A Florida coalition is heralding a new model retirement plan that promises teachers and other school employees in the state large savings on 403(b) tax-deferred retirement account fees.
The coalition negotiated the new retirement plan under the umbrella of the Independent Benefits Council, Tallahassee. The IBC is a not-for-profit organization founded in 2002 by the Florida School Boards Association, Florida Association of District School Superintendents, Florida Association of School Administrators and Florida Education Association.
Together, the organizations represent more than 350,000 educators and school employees statewide.
K-12 educators in Florida have been paying some of the highest fees in the nation for their 403(b)s, IBC said. Under the new model plan, school employees participating in 403(b) accounts in the state will pay annual fees ranging from 1% to 1.5% of assets, compared to current averages of 2.5% to 3%, the IBC estimates.
The plan is designed to meet new IRS requirements, effective next year, requiring school districts to provide greater oversight of their 403(b) programs. Among other requirements, districts will have to inform employees which investment providers the districts will use to invest their 403(b) contributions.

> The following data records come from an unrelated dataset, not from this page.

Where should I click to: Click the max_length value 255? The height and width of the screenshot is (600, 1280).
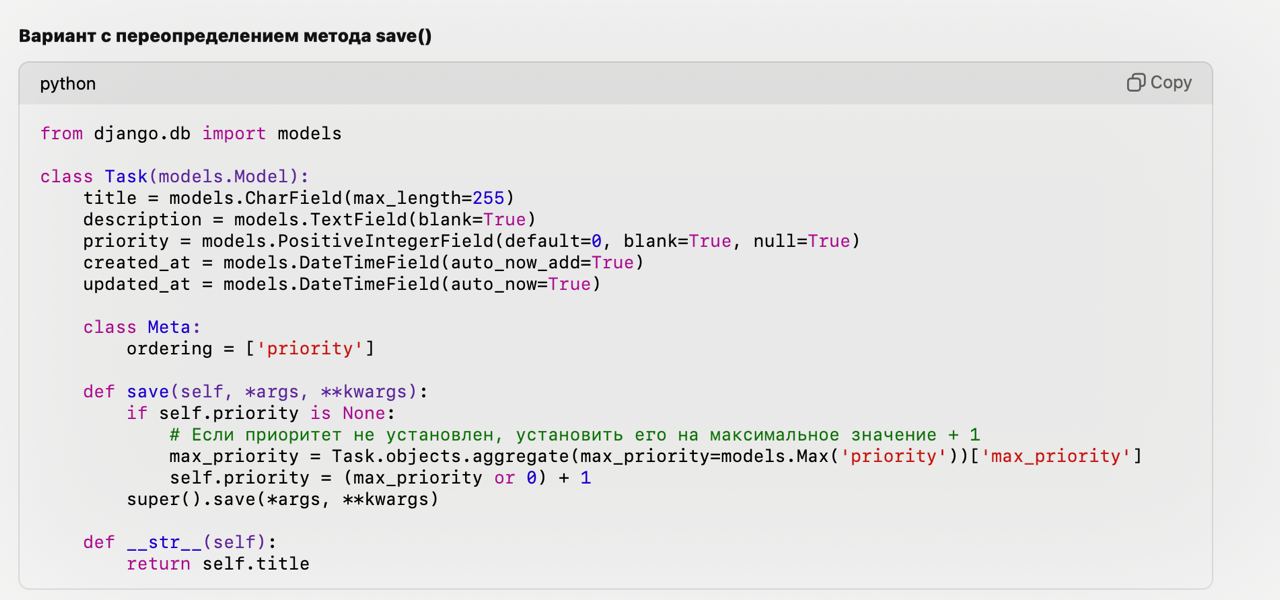tap(488, 198)
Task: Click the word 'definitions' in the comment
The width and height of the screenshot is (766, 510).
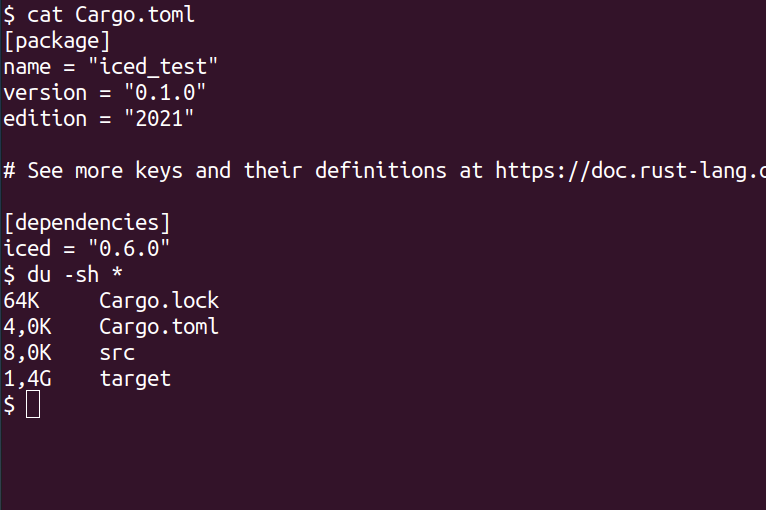Action: click(x=381, y=170)
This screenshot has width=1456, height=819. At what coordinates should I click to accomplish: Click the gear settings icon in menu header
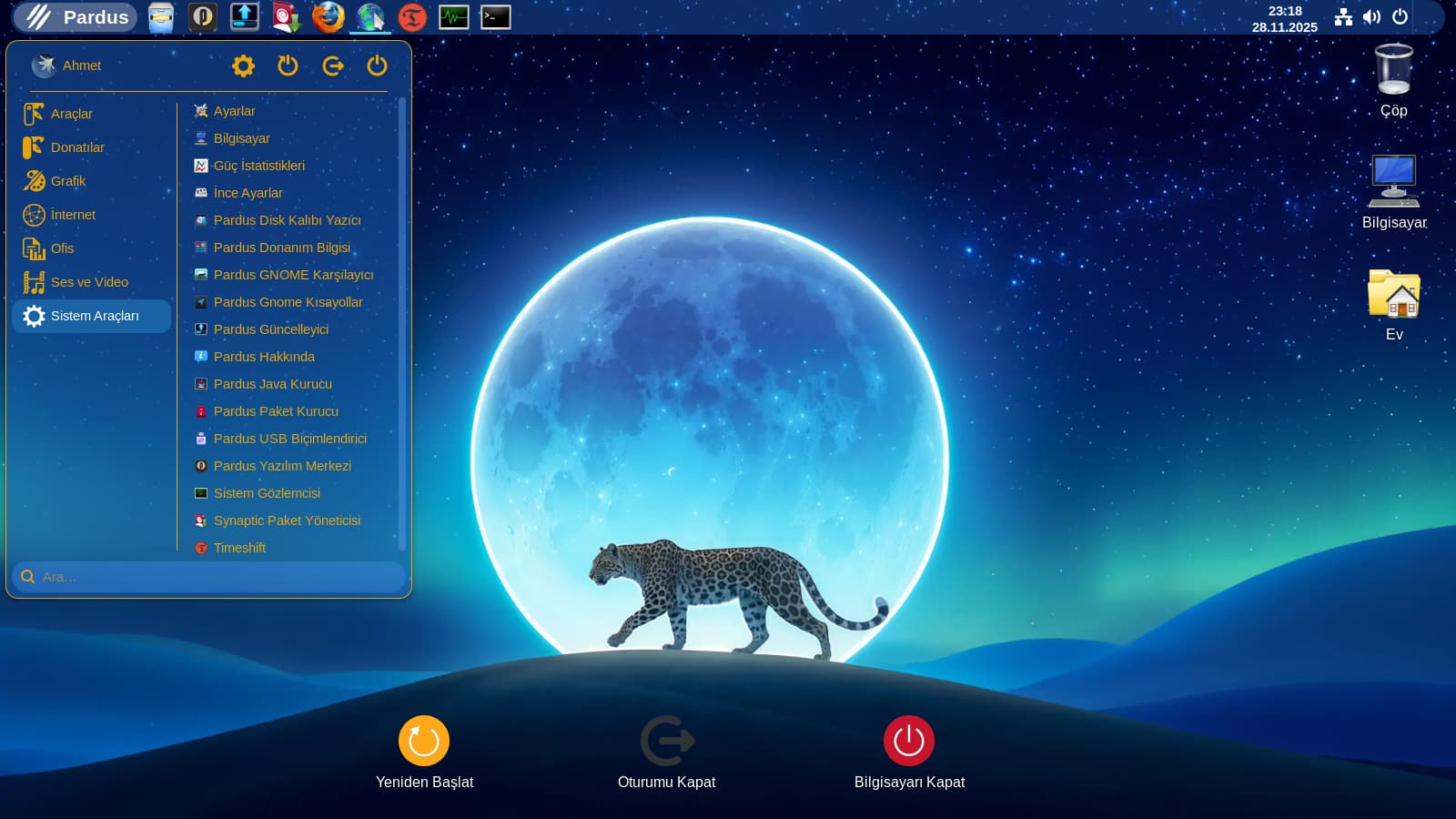(243, 66)
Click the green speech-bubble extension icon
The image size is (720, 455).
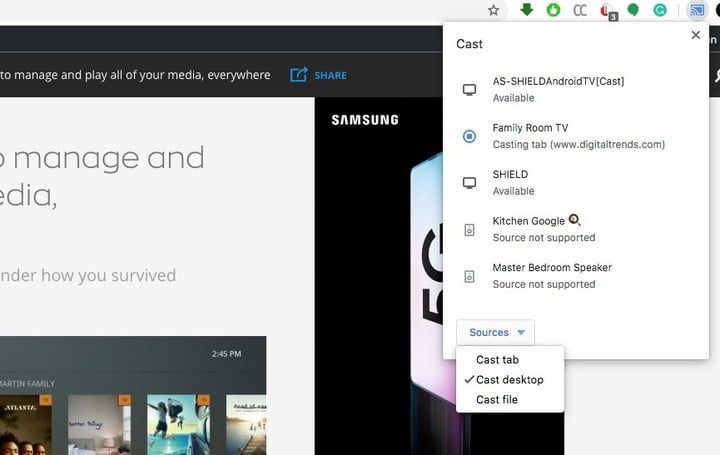point(633,11)
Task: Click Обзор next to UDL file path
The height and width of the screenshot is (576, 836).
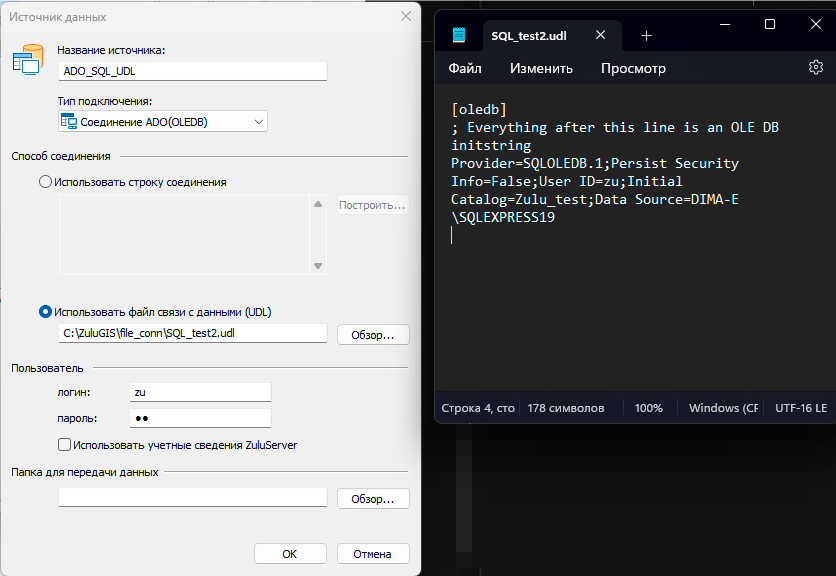Action: (x=373, y=334)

The 5 investment companies the IBC selected to participate in its model plan are AIG Retirement Services Inc., Los Angeles, part of American International Group Inc., New York; PlanMember Financial Corp., Carpentaria, Calif.; AXA-Equitable Life Insurance Co., New York, part of AXA S.A., Paris.; American Century Investments, Kansas City, Mo; and Waddell & Reed Financial Inc., Overland Park, Kan.